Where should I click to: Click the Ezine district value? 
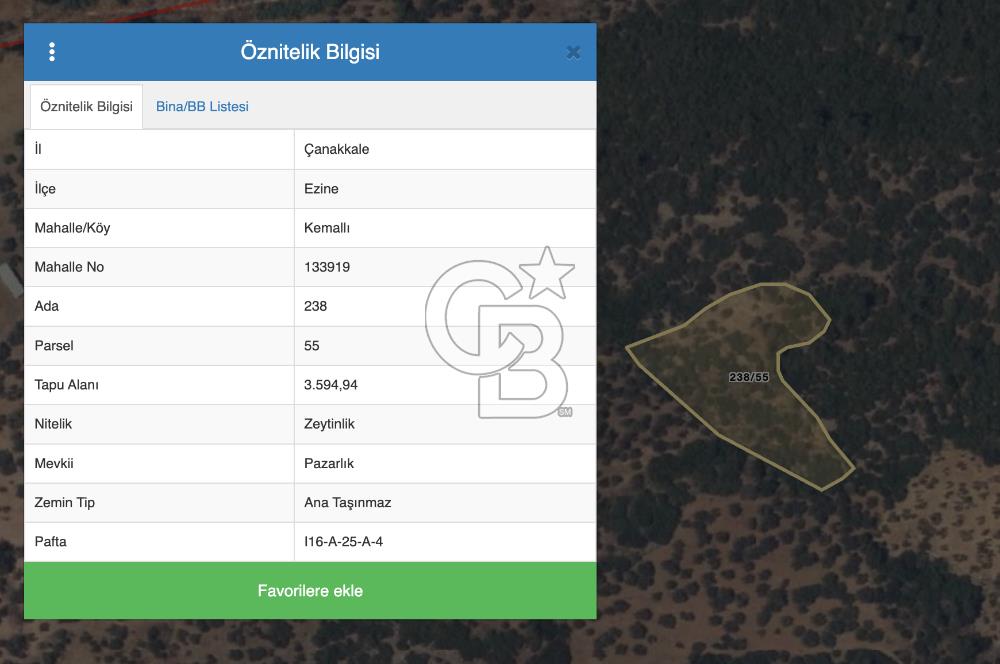[x=321, y=188]
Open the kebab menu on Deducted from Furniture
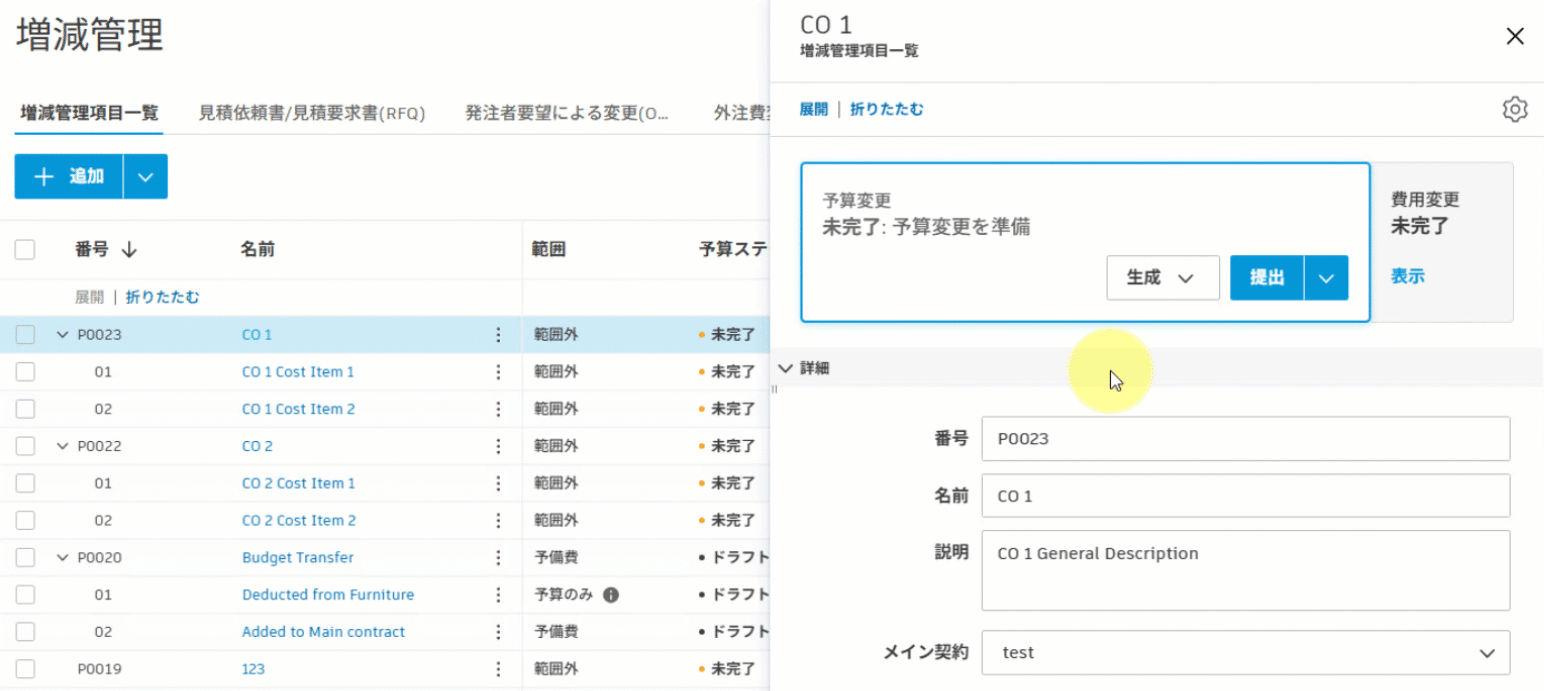1544x691 pixels. 498,594
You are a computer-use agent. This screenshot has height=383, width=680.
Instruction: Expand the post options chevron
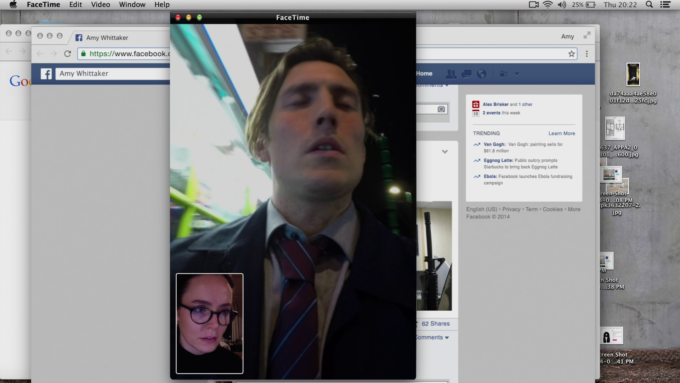click(x=445, y=152)
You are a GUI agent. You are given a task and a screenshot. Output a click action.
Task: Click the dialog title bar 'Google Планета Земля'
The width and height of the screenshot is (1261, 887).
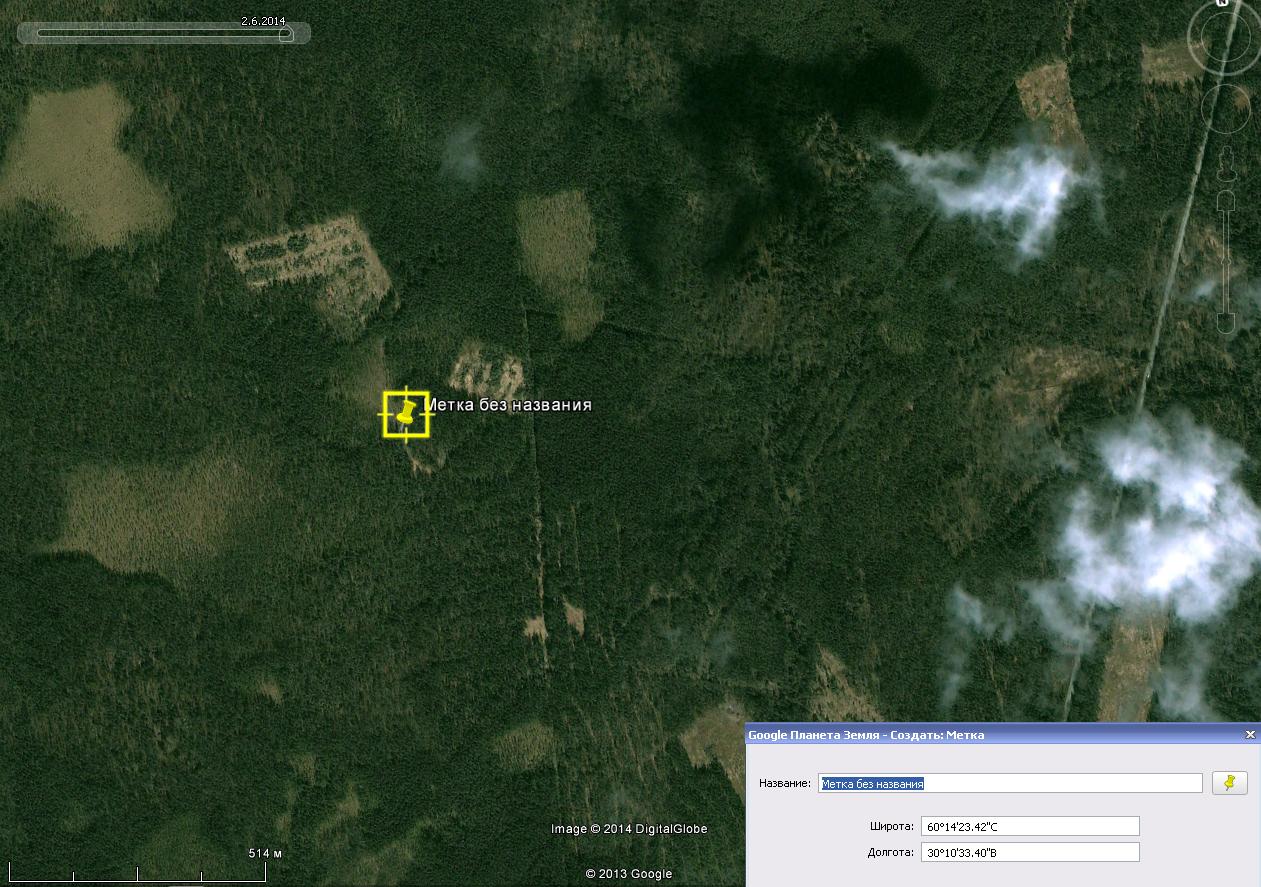[866, 735]
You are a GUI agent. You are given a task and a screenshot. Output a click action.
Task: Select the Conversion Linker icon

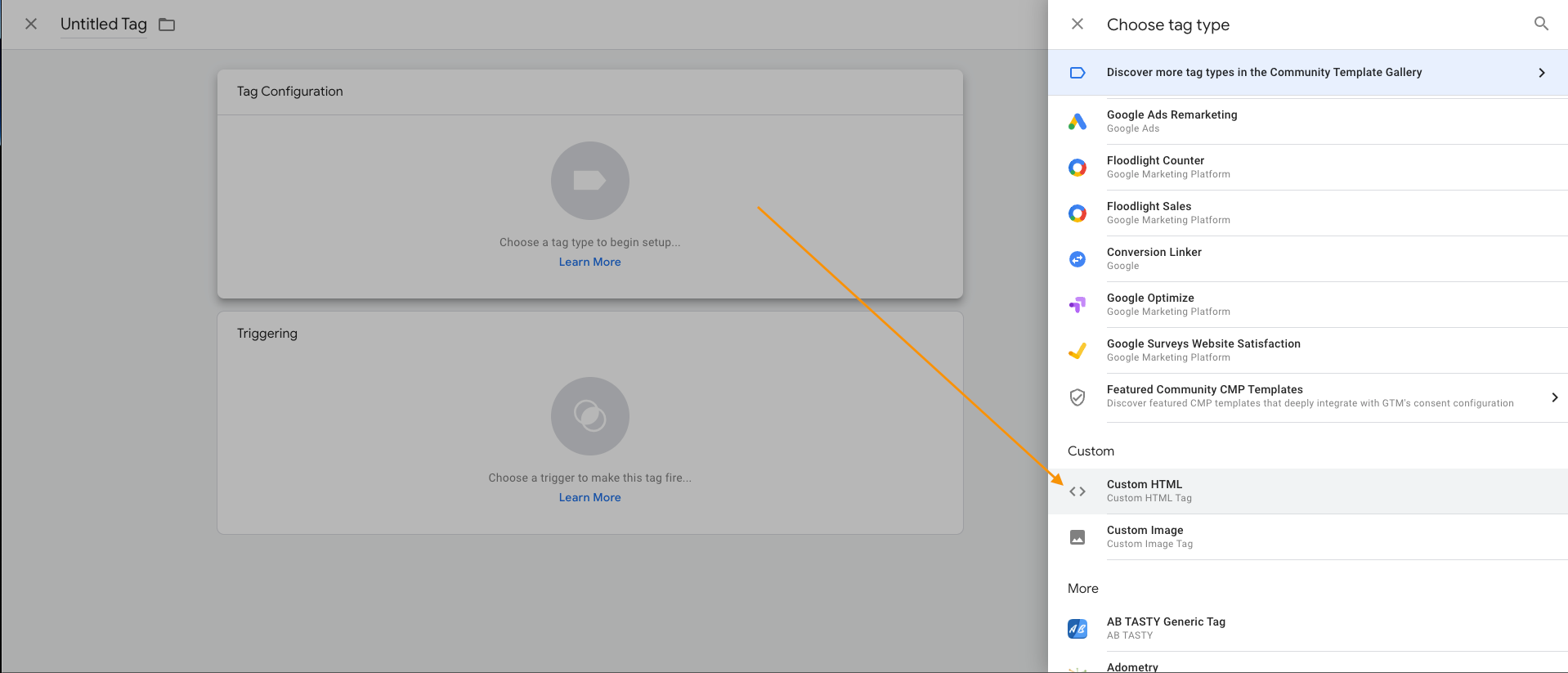1077,259
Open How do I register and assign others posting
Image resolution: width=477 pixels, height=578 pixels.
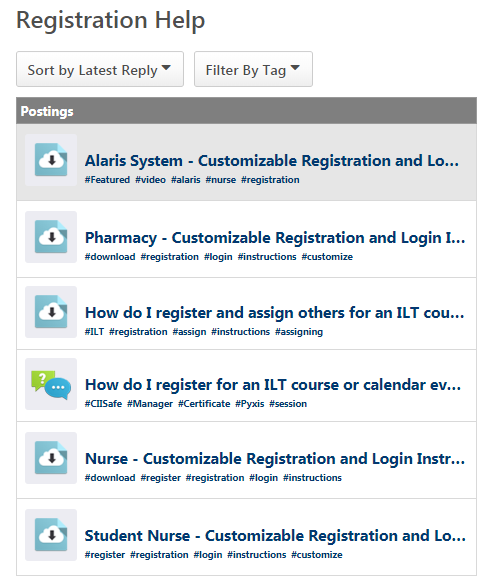coord(274,313)
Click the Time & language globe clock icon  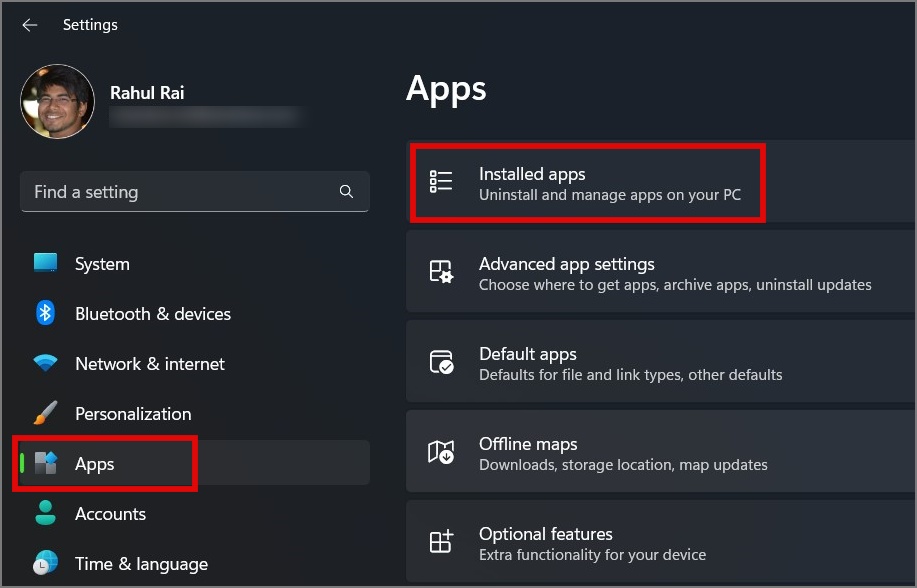46,563
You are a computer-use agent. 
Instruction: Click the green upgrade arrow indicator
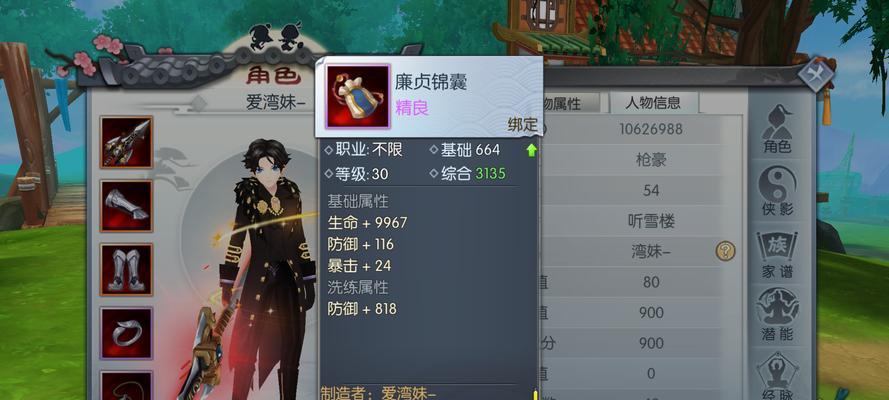531,150

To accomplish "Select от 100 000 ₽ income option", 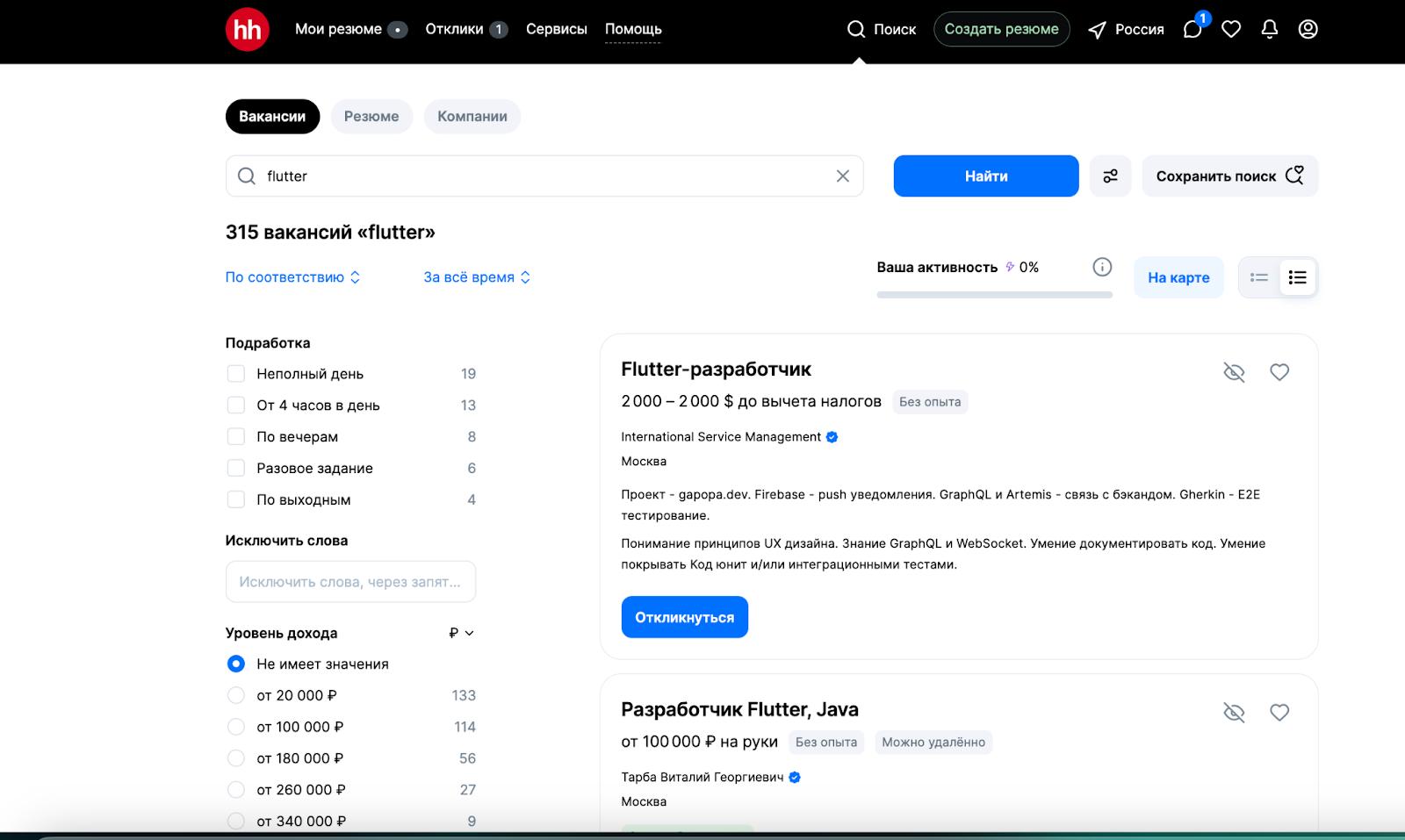I will (x=236, y=727).
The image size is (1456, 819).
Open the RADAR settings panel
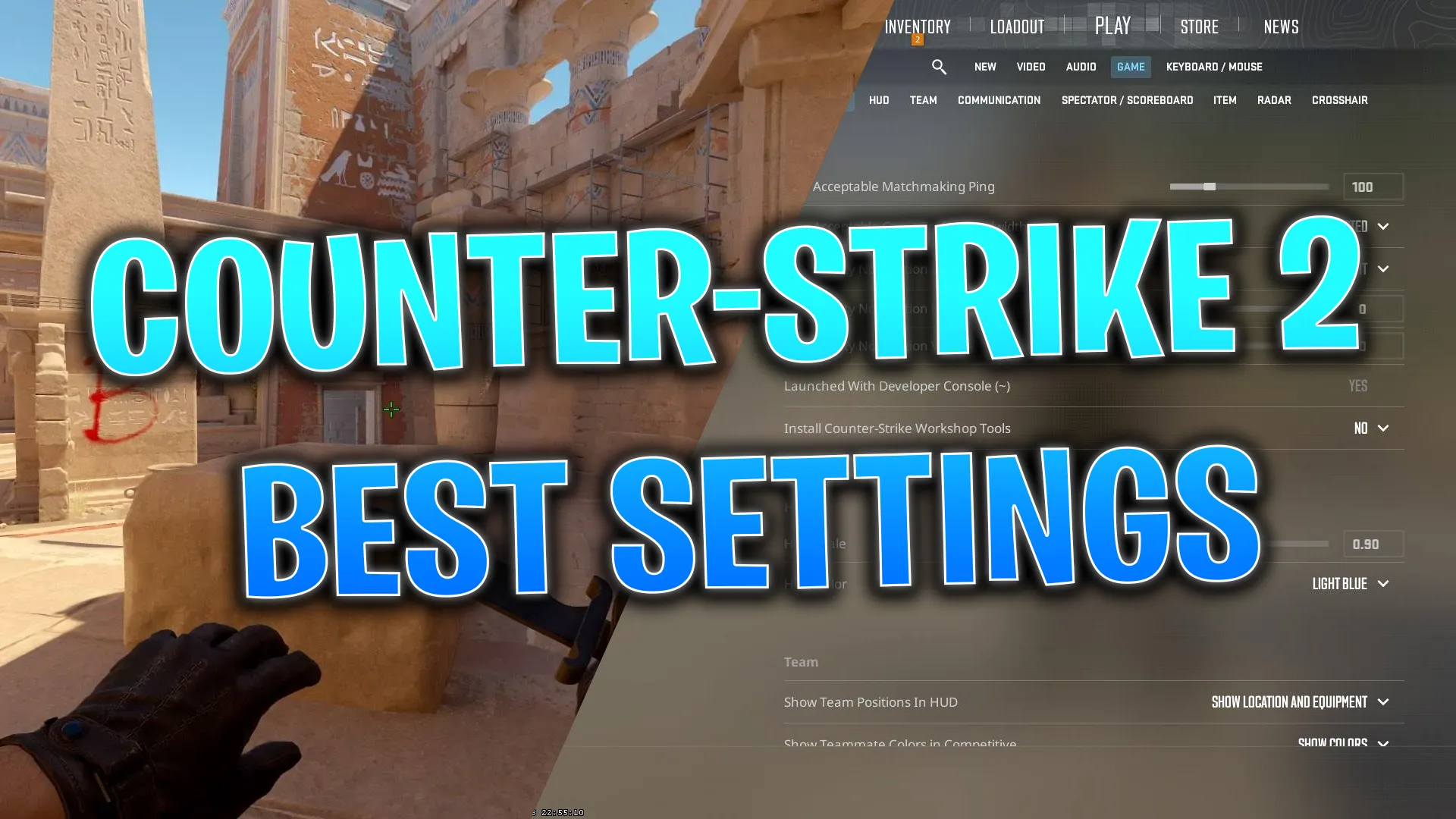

## EXERCISE:
In the records above, find the line with "You are a computer-use agent. This" and the line with "Task: Click the". Write out exactly those lines and every one between, with no pictures and no other lines.

## TASK ANSWER:
You are a computer-use agent. This screenshot has height=383, width=680.
Instruction: Expand the post options chevron
click(x=445, y=152)
You are a GUI agent. You are given a task and a screenshot. Output a click action.
Task: Click the dialog title bar 'Google Планета Земля'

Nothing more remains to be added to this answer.